(Stored dataset items)
*** Begin section ***
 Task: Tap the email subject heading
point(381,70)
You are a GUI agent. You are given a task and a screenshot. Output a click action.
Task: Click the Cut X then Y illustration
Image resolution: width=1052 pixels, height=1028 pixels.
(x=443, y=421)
*** End section ***
Task goal
Exact copies of every record above are required.

Output
 Task: Tap the email subject heading
point(381,70)
You are a GUI agent. You are given a task and a screenshot. Output a click action.
Task: Click the Cut X then Y illustration
Image resolution: width=1052 pixels, height=1028 pixels.
(x=443, y=421)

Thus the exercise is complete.